Wie Ralph Mansius, Vertriebsleiter der TLT-Turbo GmbH, in China überrascht wurde

Riesen-Auftrag statt Urlaub

Bad Hersfeld. Der Anruf aus China stellte Hartmut Brandau, den Geschäftsführer der TLT-Turbo GmbH, nicht wirklich vor Probleme. Ob er wie geplant in der folgenden Woche in den Ski-Urlaub fahren solle, fragte Vertriebsleiter Ralph Mansius aus Fernost, oder ob er die Reise stornieren und stattdessen den größten Einzelauftrag in der Geschichte des Unternehmens mit nach Hause bringen solle?

Brandaus wenig überraschende Antwort hatte zur Folge, dass Mansius seine Geschäftsreise auf zwei Wochen verlängerte und dass der Bad Hersfelder Ventilatoren-Hersteller jetzt im Auftrag eines chinesischen Kunden vier Sinter-Abgasventilatoren für ein Stahlwerk in Vietnam fertigen darf.

Zahlen nennt das noch zum Siemens-Konzern gehörende Unternehmen nicht, doch dass es um einen „hohen einstelligen Millionenbetrag“ geht, das wird nicht verschwiegen. „Der Auftragseingang in Bad Hersfeld ist höher als geplant“, berichtet Geschäftsführer Brandau und spricht zudem von einer „guten Projektlage“.

Die bestellten Ventilatoren werden einen Laufrad-Durchmesser von 4,20 Meter aufweisen und mit 9700 Kilowatt starken Motoren ausgestattet sein.
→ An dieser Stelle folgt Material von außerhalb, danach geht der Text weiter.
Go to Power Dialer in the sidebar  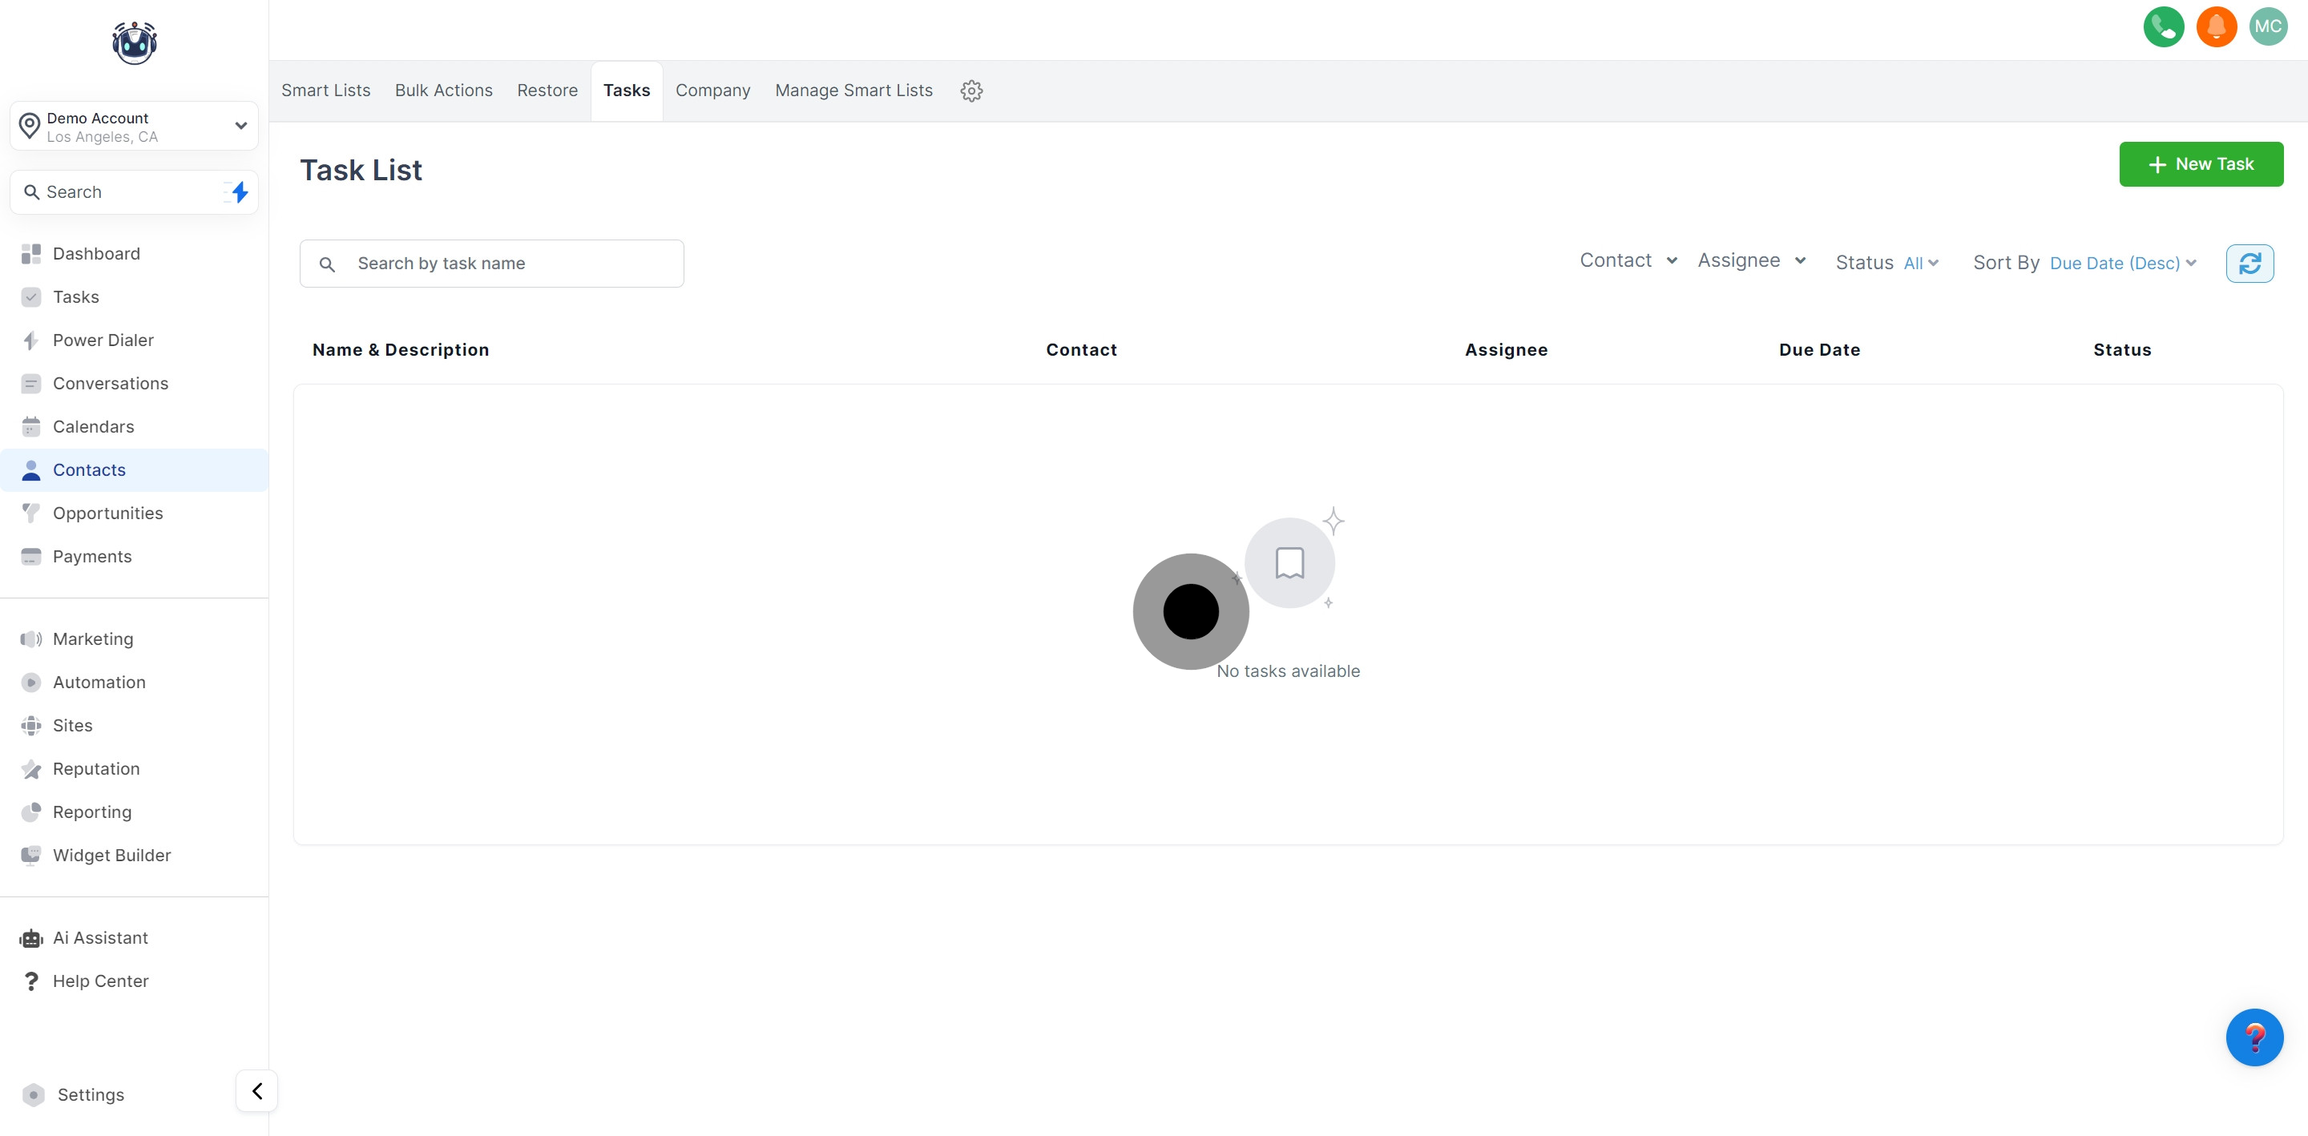(x=103, y=340)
Das entspricht in etwa der Leistung von zehn Windkraftanlagen. Gebaut werden die Ventilatoren samt Motoren und Steuerung in Bad Hersfeld, die Gehäuse werden vor Ort in Vietnam zusammengebaut.
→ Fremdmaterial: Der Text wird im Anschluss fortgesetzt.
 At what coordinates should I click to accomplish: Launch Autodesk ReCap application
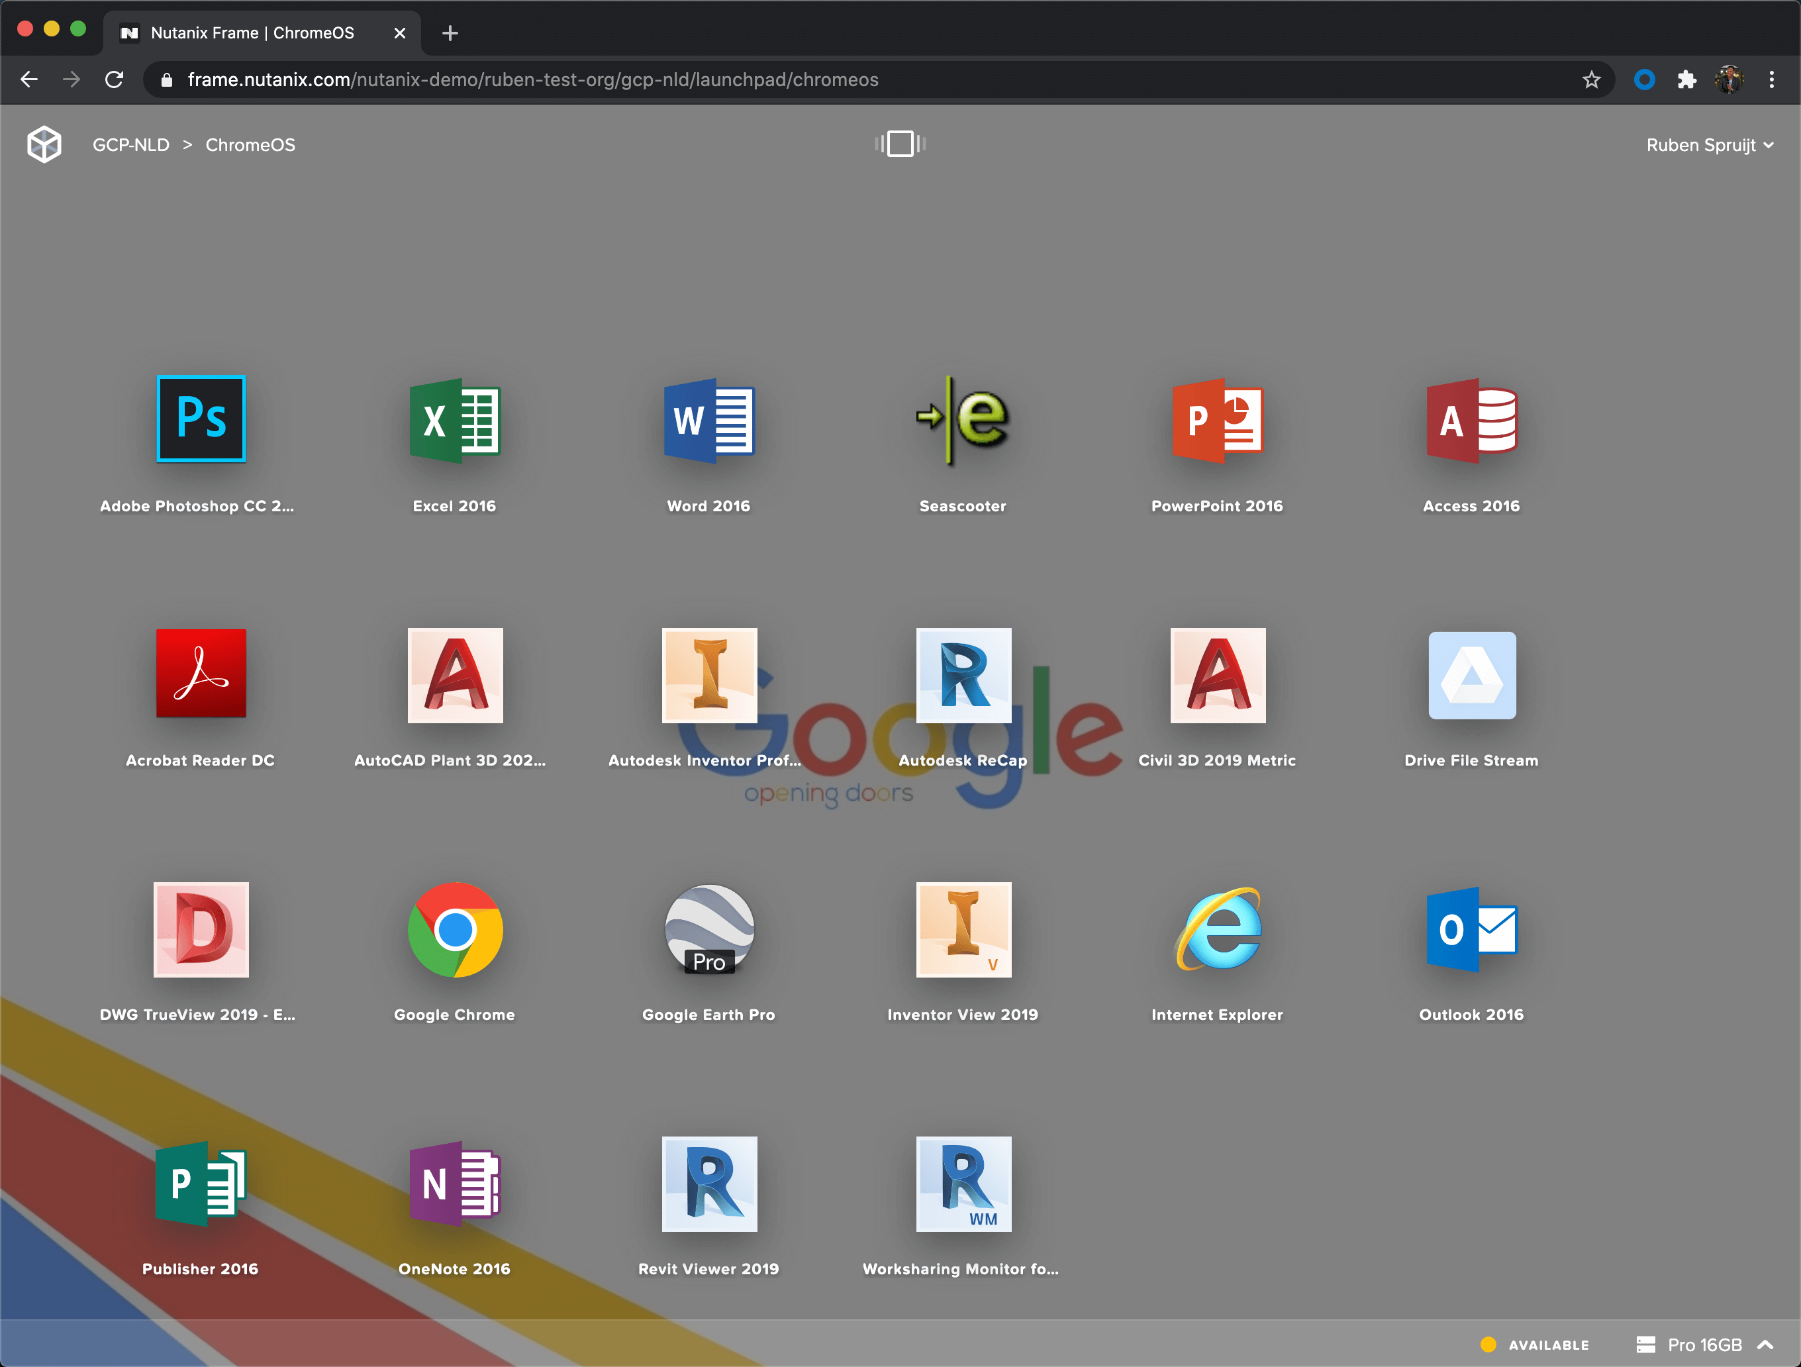click(x=962, y=674)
Die TLT-Turbo GmbH stellt in Bad Hersfeld mit etwa 120 Mitarbeitern Industrieventilatoren her, etwa für Stahlwerke oder Anlagen der Petrochemie. In der Regel sind diese Ventilatoren Spezialanfertigungen. Der frühere Geschäftsbereich der in Serie produzierten Gebäudeventilatoren wurde von Siemens bereits verkauft und heißt jetzt TROX TLT GmbH. Wie berichtet sucht Siemens nun auch für die TLT-Turbo GmbH nach einem Käufer.